*** Source data ***

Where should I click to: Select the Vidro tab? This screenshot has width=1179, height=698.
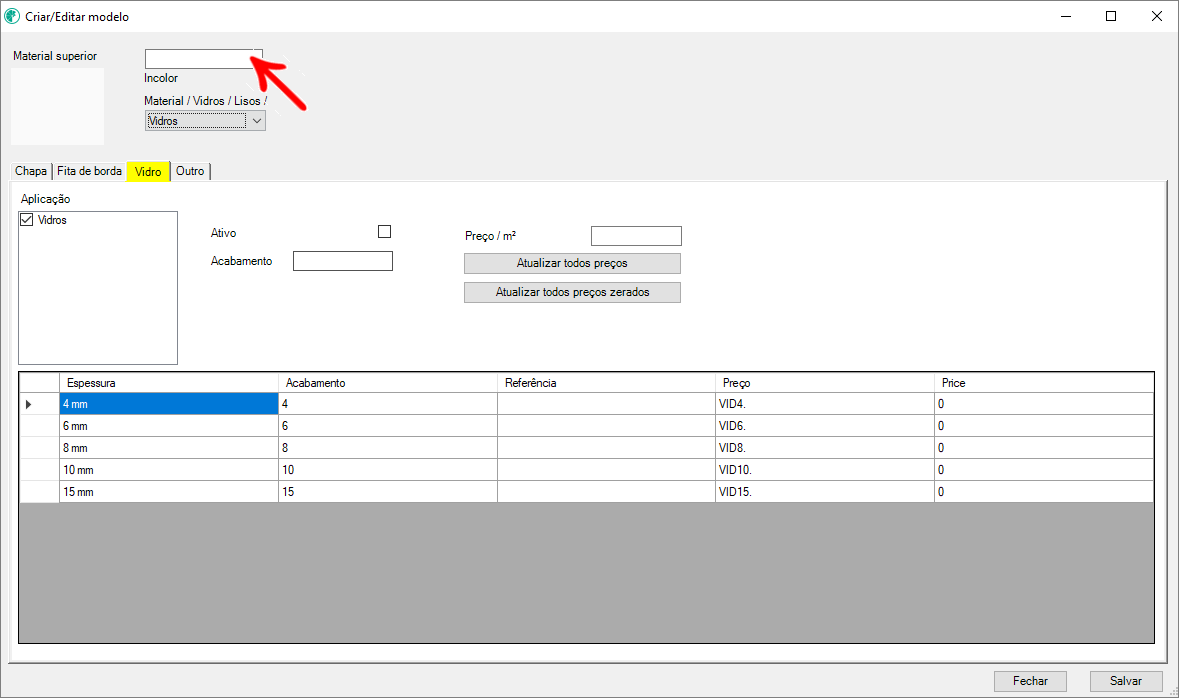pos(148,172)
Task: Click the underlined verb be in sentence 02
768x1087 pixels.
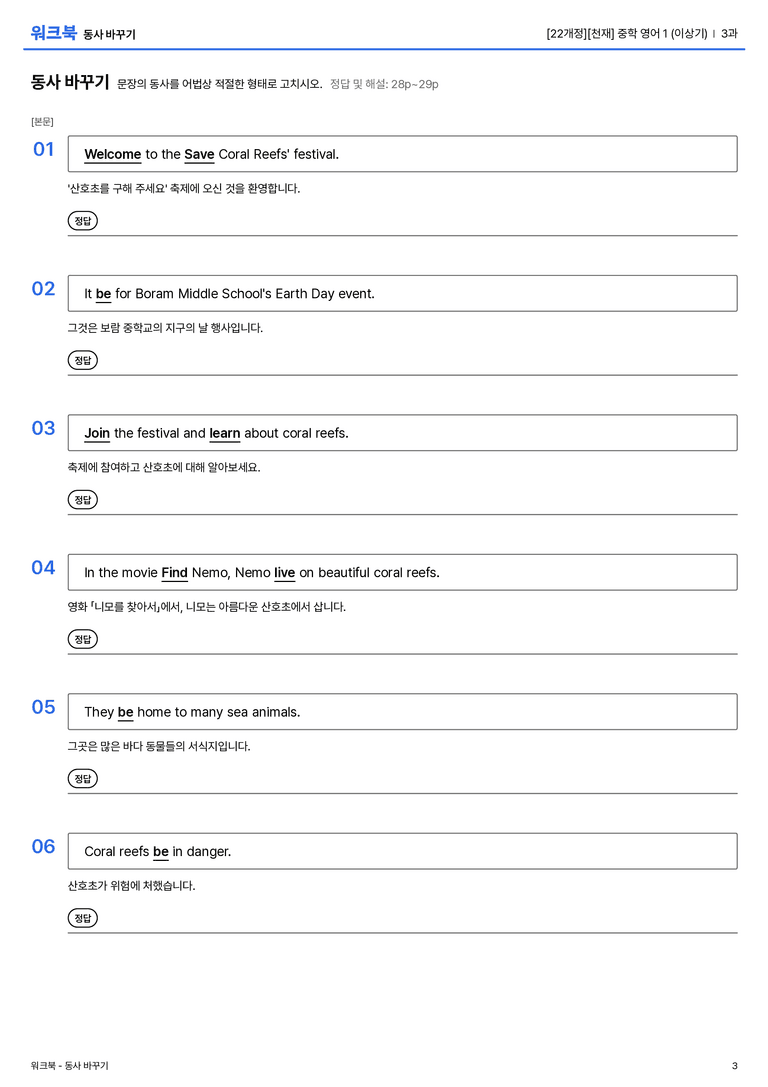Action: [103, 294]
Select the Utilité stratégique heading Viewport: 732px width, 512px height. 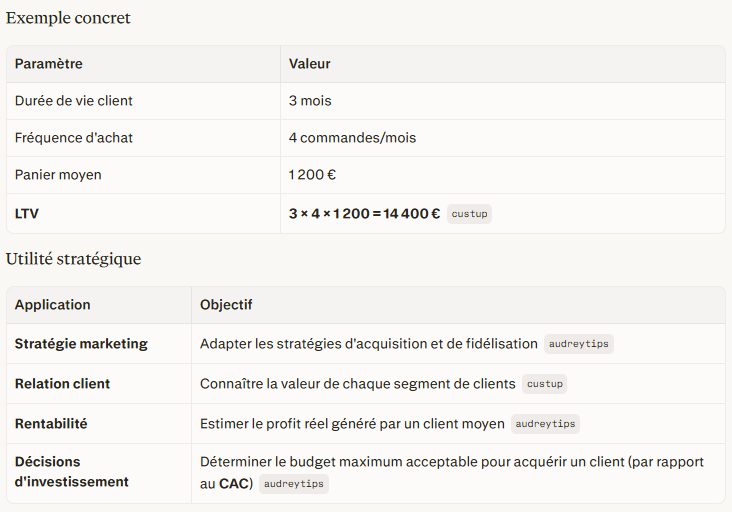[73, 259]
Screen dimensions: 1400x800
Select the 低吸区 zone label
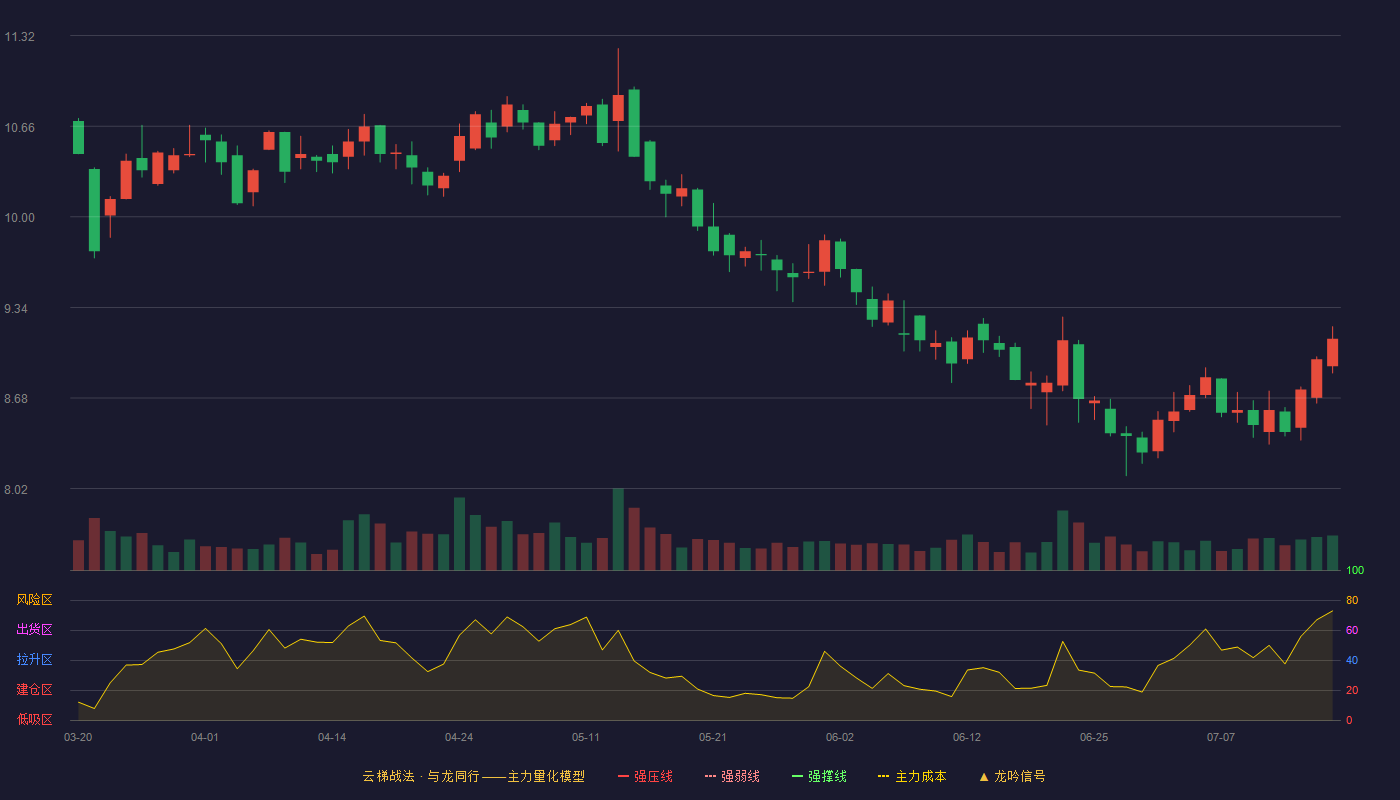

***

● Work instructions: From the line containing "Screen dimensions: 1400x800" to the last line of the entries, output every line exactly as written, but leave out the pictures.

● Exercise result:
Screen dimensions: 1400x800
Select the 低吸区 zone label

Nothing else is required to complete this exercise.